Ringfort (Cashel), Barnalyra, Co. Mayo
Co. Mayo |
Ringforts
Two modern houses sit within metres of a stone enclosure that was already old when the Normans arrived in Connacht.
The cashel at Barnalyra occupies a low rise in pasture land in Co. Mayo, its outline still legible as a roughly circular spread of grass-covered stone, measuring about 33 metres north to south and just under 30 metres east to west. A cashel is a type of ringfort defined by a stone rather than earthen boundary wall, and here that wall survives as a broad, low bank rather than anything upstanding. At its most intact, along the eastern and southern arc, it runs five to six metres wide and rises about a metre on the outer face, where a later property boundary happened to skirt the edge and offered the old structure some incidental protection. Elsewhere the bank is irregular and worn.

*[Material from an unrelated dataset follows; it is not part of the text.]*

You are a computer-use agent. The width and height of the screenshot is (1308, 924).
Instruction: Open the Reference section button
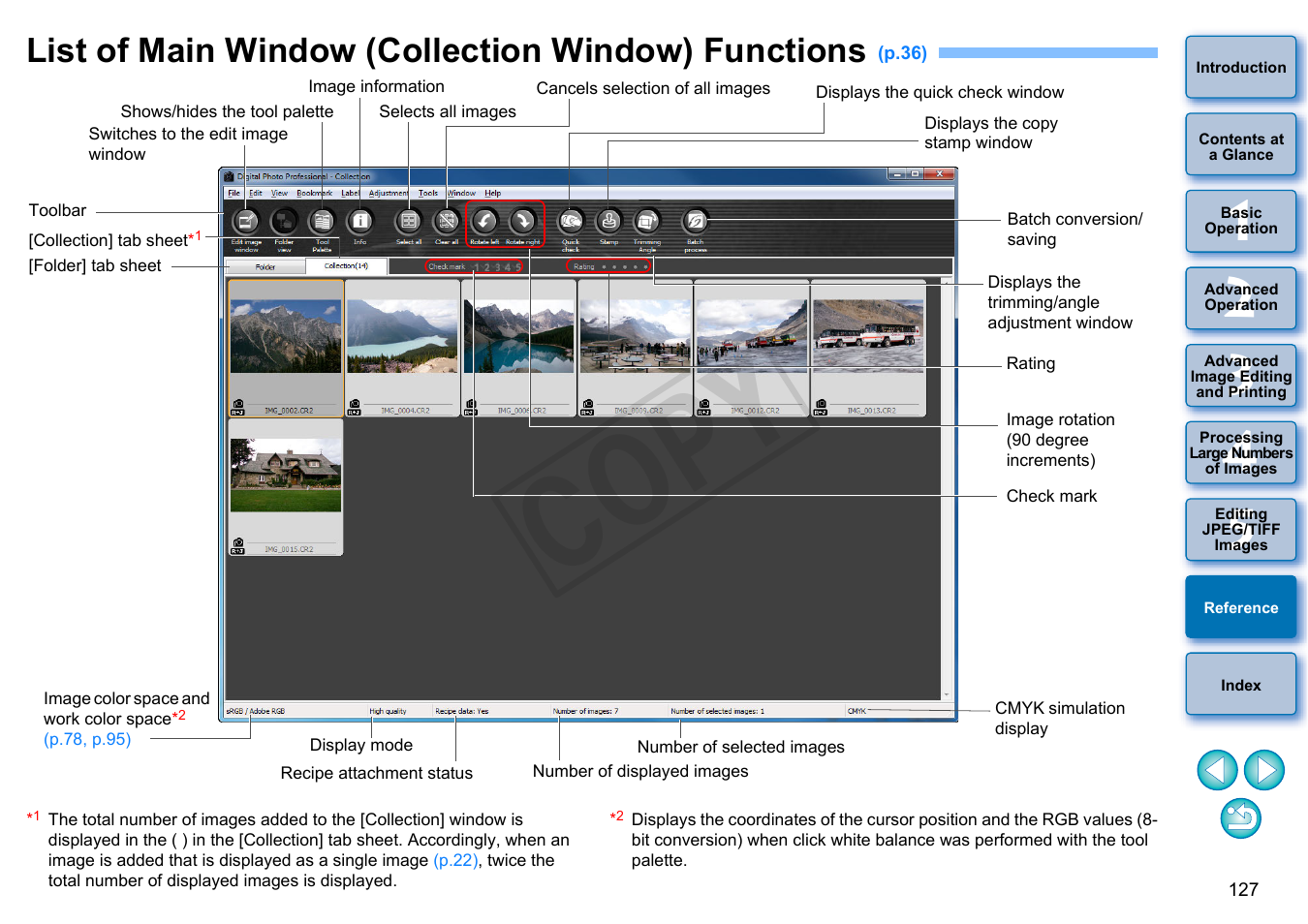pyautogui.click(x=1240, y=607)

The most telling detail is a narrower, lower section in the north-east of the circuit, roughly four metres wide, which probably marks where the original entrance once stood. Inside, the ground is level and grassy, unremarkable to the eye but not entirely empty: in the south-western quadrant there is a souterrain, an underground stone-lined passage or chamber of the kind commonly associated with early medieval settlement in Ireland, sometimes used for storage, sometimes for refuge. Just beyond the cashel to the north, a low linear rise runs east to west across the ground; it has the character of an old field boundary rather than any outer defensive work associated with the cashel itself. The enclosure, in other words, is what it appears to be: a single-phase stone ringfort, sitting quietly in a working landscape, with a buried chamber beneath its floor and two twenty-first century houses for neighbours.